◆ Reading text:
-------------------------
A good and secure hashing algorithm should have two main properties:
- It should provide a hash in such a way that is nearly impossible to work out what the original message was from the hash and algorithm alone.
- It should be nearly impossible to find more than one message that produces the same hash.
SHA stands for Secure Hashing Algorithm, and there different versions of the algorithm that produce differently sized hashes. We are going to use the official spec here during our implementation.
I the spec the actually have a really good explanation about a hash algorithm is. I think it is even better than my explanation above so I will quote it here:
This Standard specifies secure hash algorithms - SHA-1, SHA-224, SHA-256, SHA-384, SHA-512, SHA-512/224 and SHA-512/256 - for computing a condensed representation of electronic data (message). When a message of any length less than 264 bits (for SHA-1, SHA-224 and SHA-256) or less than 2128 bits (for SHA-384, SHA-512, SHA-512/224 and SHA-512/256) is input to a hash algorithm, the result is an output called a message digest. The message digests range in length from 160 to 512 bits, depending on the algorithm. Secure hash algorithms are typically used with other cryptographic algorithms, such as digital signature algorithms and keyed-hash message authentication codes, or in the generation of random numbers (bits).
The hash algorithms specified in this Standard are called secure because, for a given algorithm, it is computationally infeasible
to find a message that corresponds to a given message digest, or
to find two different messages that produce the same message digest. Any change to a message will, with a very high probability, result in a different message digest. This will result in a verification failure when the secure hash algorithm is used with a digital signature algorithm or a keyed-hash message authentication algorithm.
If you have the time you should really go there and read the docs, they are not difficult to understand, and will go into a lot more detail that you may not find here.
Let’s implement it then
Ok, let’s get started.
The code that I am writing is supposed to run on Node.js, but should run in the browser with a few modifications, basically just removing the requires.
What I want is a function sha1 to which I can pass a string and get a string with the hexadecimal representation of the SHA-1 hash of that string. And when I was writing the code I just used the node module crypto to check if my calculated hash would be right. Something like this:
const crypto = require("crypto");
const assert = require("assert");
const message = "abc";
const cryptosResult = crypto
.createHash("sha1")
-------------------------
◆ Exercise 1: In the SHA-1 implementation text, what does SHA stand for?
◆ Exercise 2: Turn the paragraph beginning "What I want is a function sha1" in the SHA-1 implementation text into a short list that keeps its main facts.
-------------------------
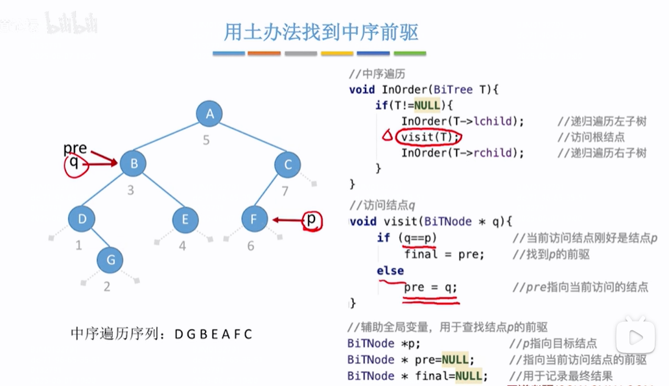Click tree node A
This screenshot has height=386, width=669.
209,115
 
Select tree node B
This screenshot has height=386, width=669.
134,164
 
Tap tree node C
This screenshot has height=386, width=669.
288,164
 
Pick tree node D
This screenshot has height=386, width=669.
82,219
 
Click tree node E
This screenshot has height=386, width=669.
185,219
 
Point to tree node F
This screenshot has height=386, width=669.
253,219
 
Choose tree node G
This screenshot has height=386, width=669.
110,260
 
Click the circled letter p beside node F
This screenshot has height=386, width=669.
312,220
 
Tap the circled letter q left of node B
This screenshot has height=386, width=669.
74,165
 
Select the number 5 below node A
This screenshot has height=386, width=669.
206,139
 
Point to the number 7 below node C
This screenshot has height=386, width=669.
284,191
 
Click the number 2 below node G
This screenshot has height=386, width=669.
108,287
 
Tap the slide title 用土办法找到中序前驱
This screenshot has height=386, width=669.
321,31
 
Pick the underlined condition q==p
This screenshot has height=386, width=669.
419,238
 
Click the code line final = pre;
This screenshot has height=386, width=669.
444,254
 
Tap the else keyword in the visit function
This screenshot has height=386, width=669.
390,271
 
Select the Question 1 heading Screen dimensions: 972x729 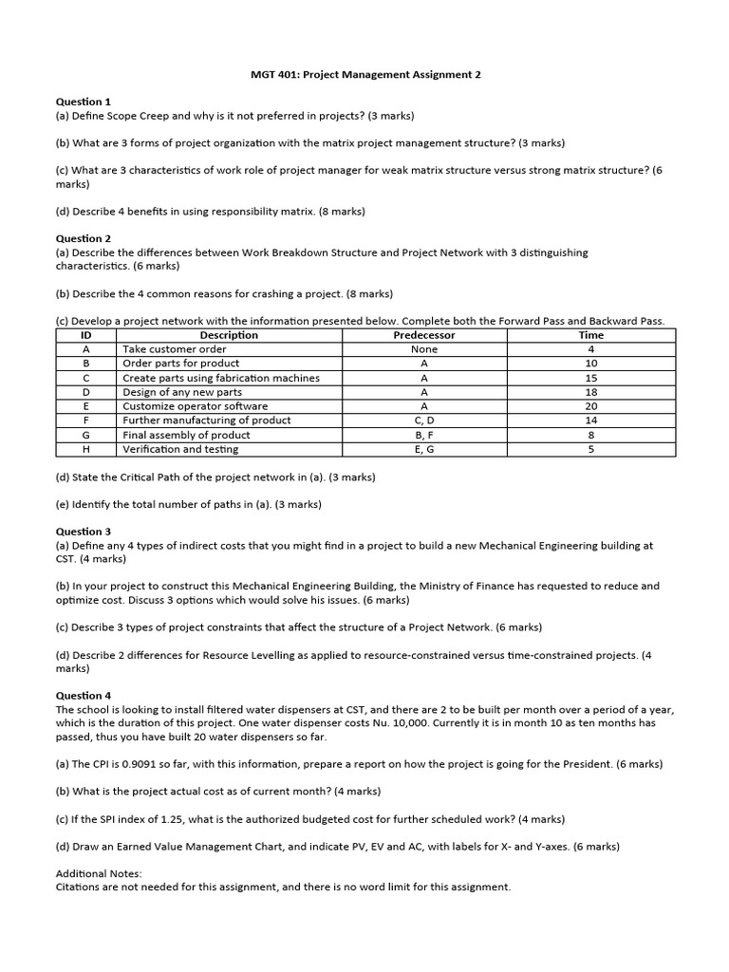tap(84, 102)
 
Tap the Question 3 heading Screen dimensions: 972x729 tap(84, 532)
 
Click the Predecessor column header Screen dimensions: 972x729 tap(423, 335)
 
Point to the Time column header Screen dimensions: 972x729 tap(590, 335)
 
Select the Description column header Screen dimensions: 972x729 tap(229, 335)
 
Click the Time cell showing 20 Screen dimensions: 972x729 tap(590, 406)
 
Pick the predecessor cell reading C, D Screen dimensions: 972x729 tap(423, 421)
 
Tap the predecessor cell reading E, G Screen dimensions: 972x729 tap(423, 449)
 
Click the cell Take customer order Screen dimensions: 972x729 tap(175, 349)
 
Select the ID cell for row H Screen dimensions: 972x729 tap(85, 449)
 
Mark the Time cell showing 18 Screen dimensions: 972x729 tap(590, 392)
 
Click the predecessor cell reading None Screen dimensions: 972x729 tap(423, 349)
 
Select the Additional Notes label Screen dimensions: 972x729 tap(99, 873)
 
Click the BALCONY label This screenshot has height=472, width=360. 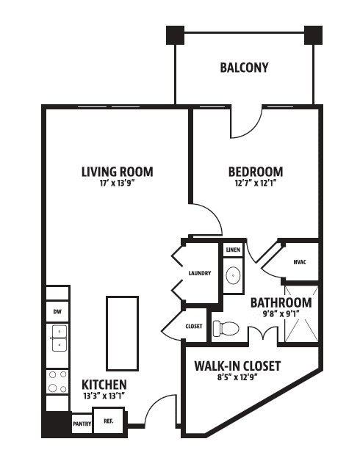tap(244, 68)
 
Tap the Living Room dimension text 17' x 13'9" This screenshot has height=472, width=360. tap(117, 183)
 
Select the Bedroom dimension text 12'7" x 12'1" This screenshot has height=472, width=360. tap(256, 183)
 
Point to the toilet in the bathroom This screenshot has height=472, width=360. tap(226, 328)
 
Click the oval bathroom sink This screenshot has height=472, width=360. tap(233, 275)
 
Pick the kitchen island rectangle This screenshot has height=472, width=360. tap(122, 333)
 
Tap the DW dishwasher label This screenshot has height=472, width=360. tap(57, 312)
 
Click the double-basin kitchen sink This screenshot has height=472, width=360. tap(60, 338)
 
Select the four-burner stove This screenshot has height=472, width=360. tap(57, 382)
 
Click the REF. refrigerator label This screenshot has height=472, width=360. tap(109, 421)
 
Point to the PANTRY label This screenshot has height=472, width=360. tap(82, 424)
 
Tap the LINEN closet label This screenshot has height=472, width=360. tap(233, 250)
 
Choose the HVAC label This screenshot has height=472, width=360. tap(300, 262)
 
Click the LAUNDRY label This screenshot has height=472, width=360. tap(200, 273)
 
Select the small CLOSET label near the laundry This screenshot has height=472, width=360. tap(194, 327)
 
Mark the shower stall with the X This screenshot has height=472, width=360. tap(301, 314)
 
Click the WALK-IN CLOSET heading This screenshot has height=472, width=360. tap(237, 366)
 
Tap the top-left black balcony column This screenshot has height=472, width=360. tap(175, 35)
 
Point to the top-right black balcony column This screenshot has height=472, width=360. tap(313, 35)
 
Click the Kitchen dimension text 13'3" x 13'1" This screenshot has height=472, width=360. tap(104, 396)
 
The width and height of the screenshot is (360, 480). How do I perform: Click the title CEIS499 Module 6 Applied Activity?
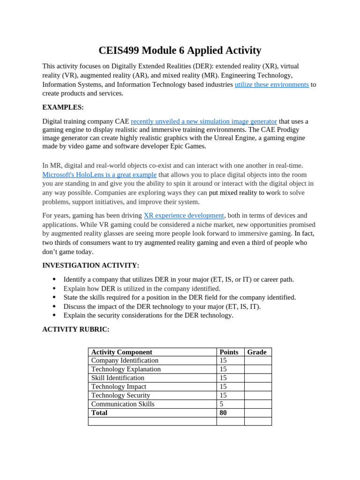coord(180,51)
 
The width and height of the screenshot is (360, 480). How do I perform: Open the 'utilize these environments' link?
coord(271,84)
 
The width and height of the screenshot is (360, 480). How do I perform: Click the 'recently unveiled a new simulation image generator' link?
coord(204,121)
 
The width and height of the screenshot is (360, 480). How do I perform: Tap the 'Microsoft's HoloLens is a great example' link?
coord(99,175)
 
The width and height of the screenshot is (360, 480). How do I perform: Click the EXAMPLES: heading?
coord(63,107)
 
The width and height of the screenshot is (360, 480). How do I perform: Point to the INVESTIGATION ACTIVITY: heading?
coord(90,265)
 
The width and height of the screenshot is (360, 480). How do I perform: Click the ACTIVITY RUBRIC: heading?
coord(75,330)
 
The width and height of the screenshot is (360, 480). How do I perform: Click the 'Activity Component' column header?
coord(121,352)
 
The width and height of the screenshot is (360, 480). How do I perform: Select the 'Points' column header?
coord(229,352)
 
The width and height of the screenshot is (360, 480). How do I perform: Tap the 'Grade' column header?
coord(256,352)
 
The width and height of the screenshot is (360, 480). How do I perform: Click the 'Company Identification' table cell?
coord(125,360)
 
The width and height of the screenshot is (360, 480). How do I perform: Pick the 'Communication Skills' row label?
coord(123,404)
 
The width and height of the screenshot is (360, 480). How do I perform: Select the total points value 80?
coord(223,413)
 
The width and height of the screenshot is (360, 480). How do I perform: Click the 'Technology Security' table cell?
coord(120,396)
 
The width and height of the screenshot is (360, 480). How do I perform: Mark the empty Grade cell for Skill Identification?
coord(258,378)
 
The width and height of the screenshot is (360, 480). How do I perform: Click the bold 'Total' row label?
coord(99,413)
-------------------------
◆ Correct response 1: Secure Hashing Algorithm

◆ Correct response 2:
- Goal: a function sha1 that takes a string and returns a string with the hexadecimal representation of that string's SHA-1 hash.
- Checking: while writing the code, the node module crypto was used to confirm that the calculated hash was right.